Only five Republicans are co-sponsoring the stand-alone bill so far. And only one of those is in a competitive race where social policy liberalism looks to work to his benefit: Chris Gibson, who’s running for a third term in a Hudson Valley and Catskill Mountains district of New York. President Barack Obama carried that district by 6 points. Gibson is running against Democrat Sean Eldridge, who is married to Facebook co-founder Chris Hughes and has spent much of his career as an advocate for marriage equality.
The other four GOP backers are centrist Jon Runyan of central New Jersey, libertarian-tinged Richard Hanna of upstate New York and two of the veteran moderates who voted for the narrower bill six years ago: Ileana Ros-Lehtinen of Florida and Charlie Dent of Pennsylvania.
Ten other Republicans remain from that group, including Budget chairman and 2008 vice presidential nominee Paul D. Ryan of Wisconsin, National Republican Congressional Committee Chairman Greg Walden of Oregon, House Administration Chairwoman Candice S. Miller of Michigan, incoming Defense Appropriations Subcommittee Chairman Rodney Frelinghuysen of New Jersey, and Boehner confidant Pat Tiberi of Ohio.
All of them have signaled opposition to this year’s iteration because it would extend federal job bias protections to transgender people, whom the 2007 bill did not mention in a calculated effort by its sponsors to boost the GOP vote total.
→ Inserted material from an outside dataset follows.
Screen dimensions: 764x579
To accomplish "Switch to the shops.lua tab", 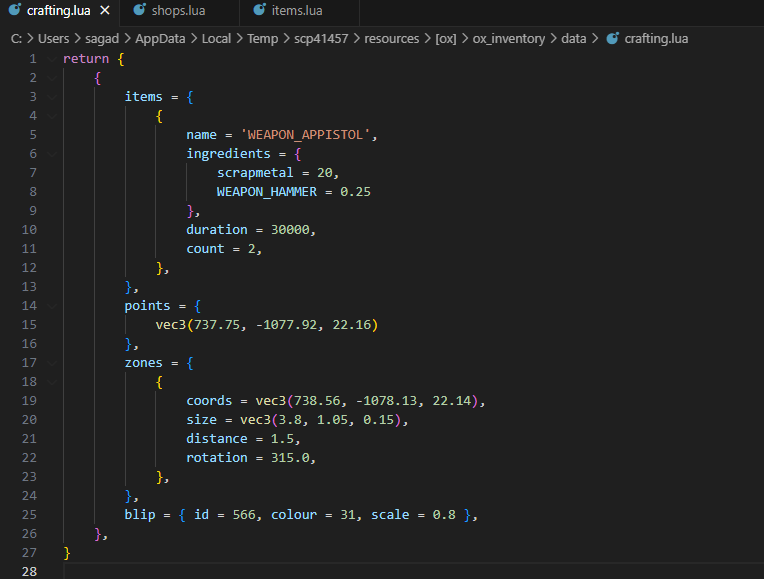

While 35 Republicans voted “yes,” only a handful of the 25 Democrats who voted “no” said they did so to protest the bill’s lack of inclusiveness.
Among those Democrats was Maine’s Michael H. Michaud, who revealed he is gay Monday in an op-ed published by two of the state’s biggest newspapers — a response, he said, to the “whisper campaigns, insinuations and push-polls” of his opponents in next year’s race for governor.
Dropping the transgender provision now doesn’t look to be on the table, for several reasons: A bill including that clause is going to get decent GOP support in the Senate. Taking the language out won’t unlock a surge of GOP support in the House, because most of those members still view the bill as an affront to family values and free enterprise.
What’s more, the gay rights community now looks united behind a strategy of waiting for the comprehensive victory it is confident will come before too long.